The interviewee is a college age musician. Their background is fairly typical, two married parents and a low income home. First generation college attendee. The most relevant excepts of the answers given are quoted below.

Question 1: How would you define capitalism?

“Capitalism I would say is an economic system that is centered around the ‘free market.’ And will essentially do just about anything to sort of make money. Expand neo-liberal interests in the name of the free market, etc.”

Question 2: What differentiates capitalism from other modes of production?

“Capitalism is sort of a hungry beast. It is always consuming. It always has to consume something in order for it to survive and not crumble. If we compare it to stuff like feudalism for example obviously the tech difference is there but as an economic system capitalism can only survive with mass amounts of consumption. Other systems may be more stable.”

Question 3: How do you think capitalism has changed over the years, if at all?

“In my point of view, to go off the need for consumption, we can see that capitalism will go to any sort of lengths or environments in order to consume more things. To chase profit. Nowadays we literally have private companies and billionaires rocketing people into space for tourism. When in the sixties getting a person on the moon was a national government thing. Now it’s so everyday because it’s marketable. We can see that development of capitalism constantly adapting to new spaces. We have like cyberspace and such. The whole NFTs and Metaverse thing. Capitalism is making up and creating realms of existence for profit and to consume from that is outside the tangible.”

Question 4: What is your role in capitalism?

“My role in capitalism is the same as anyone else who isn’t a capitalist. I am going to be exploited for my labor (making music) and I will never most likely see a lot of success or fame regardless of how good I am. Not that that’s something we should strive for, I think capitalism has ingrained that in my head. I mean I’ll be exploited like everyone else. Just a part of the system doing their best to survive.”

Question 5: How do you think capitalism influences the arts?
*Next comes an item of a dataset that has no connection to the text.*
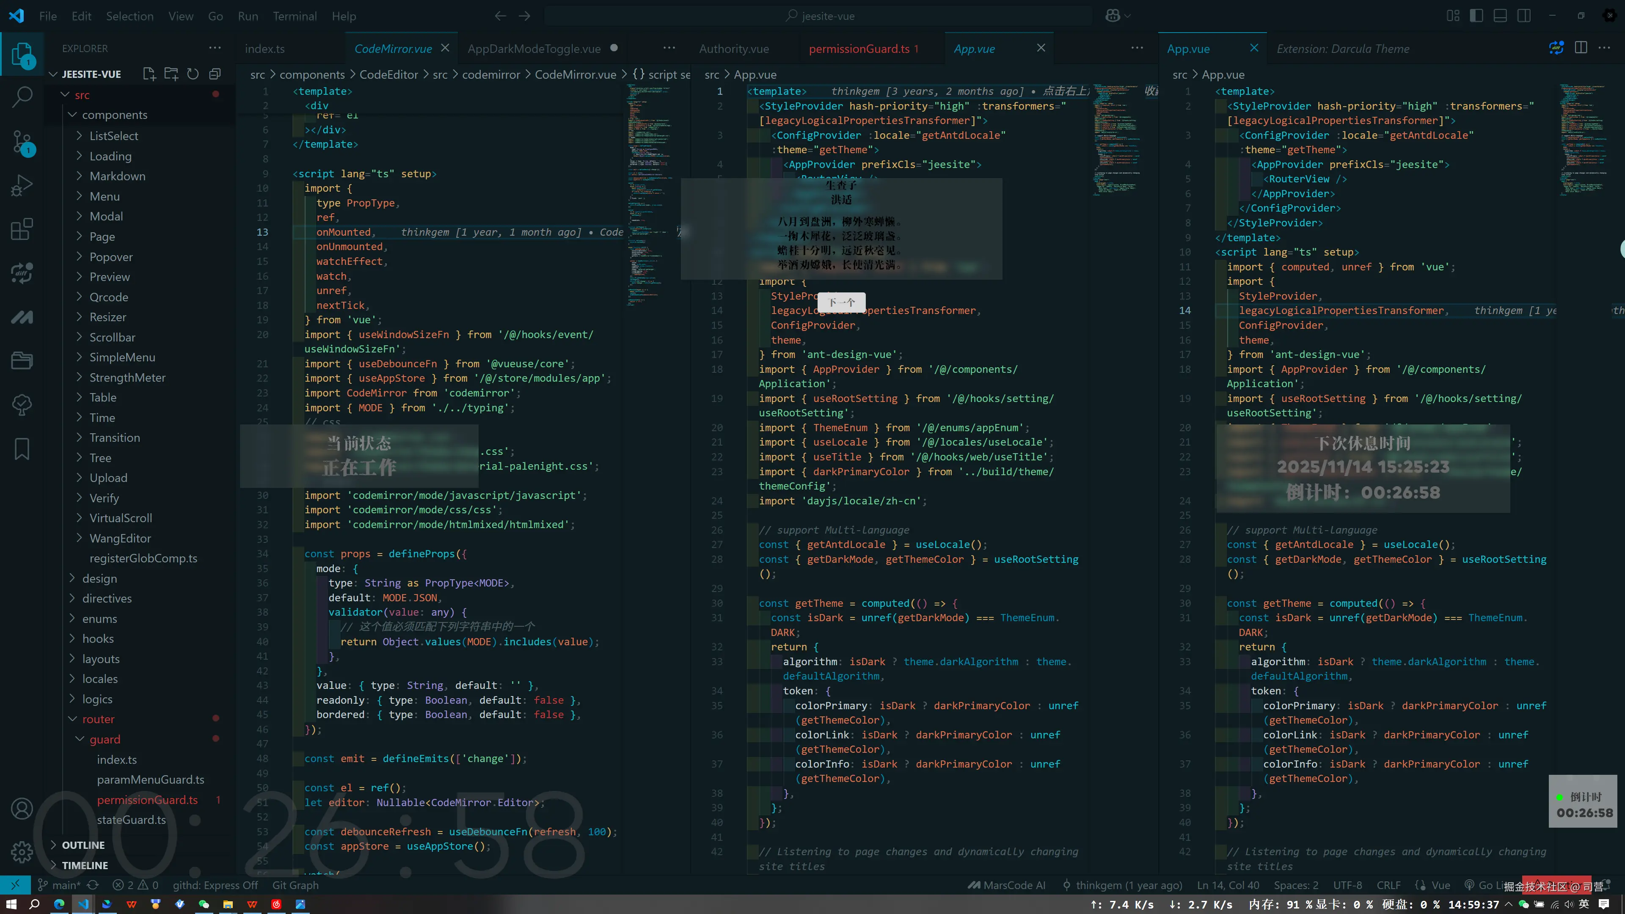
Task: Toggle the primary side bar layout button
Action: click(x=1476, y=16)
“I mean looping back to the thing I just said. I am aware of the ingrained idea I have as a musician which is the ‘live fast, die young, make it big’ mentality. That’s how capitalism treats artists. Especially musicians. Artists either make it big or they don’t. There is no living comfortably with the arts. It’s not something you can devote your life to. You have to pick up a day job. What should be their passion and the thing that they devote their entire life to is always always always referred to as a side gig. Under capitalism if it is not making something tangible or routinely exploitable, a resource or labor that is infinitely exploitable, it is not useful to capitalism. That’s why the image of the starving artist is the  first thing that comes to mind when someone says they want to major in an art. Beauty is not sustainable under capitalism.”

Analysis

The interviewee has a fairly coherent view of capitalism. They seem to understand it as a system that is not natural but tied to a historical and technological context. The musician understands capitalism as a rapacious thing that requires expansion to grow, even going as far as to invent things to commodify. The interviewee also posits that capitalism views labor as an exploitable resource and imagines the perfect resource from a capitalist perspective is one that is infinite. This is interesting as it is essentially an admission that capitalism is unsustainable as few resources are infinite and those are mostly conceptual resources.

Unlike other interviewees, there is no mention of social mobility. The interviewee is an artist and understands art in capitalism as essentially a lottery. One “makes it and dies young” or toils in obscurity. The understanding of capitalism as something that intrinsically devalues art is quite interesting as it is a criticism that many levy even if they do not realize that capitalism is the root cause, as this interviewee does. Take for example complaints about micro-transactions in video games or low-quality Netflix shows.

Capitalism is also understood by this person as inherently unstable due to the inherent greediness of the system. They explain that even things like war and space travel are permissible for profit. There is the implied understanding of capitalism as amoral while other systems are potentially moral. There is one unifying trait with the other interviewees that I have interviewed, and that is the concept that the driving force behind negative aspects of capitalism is the rich. This interviewee understands the rich as symptomatic of a system, however. Not the origin of the negative associations.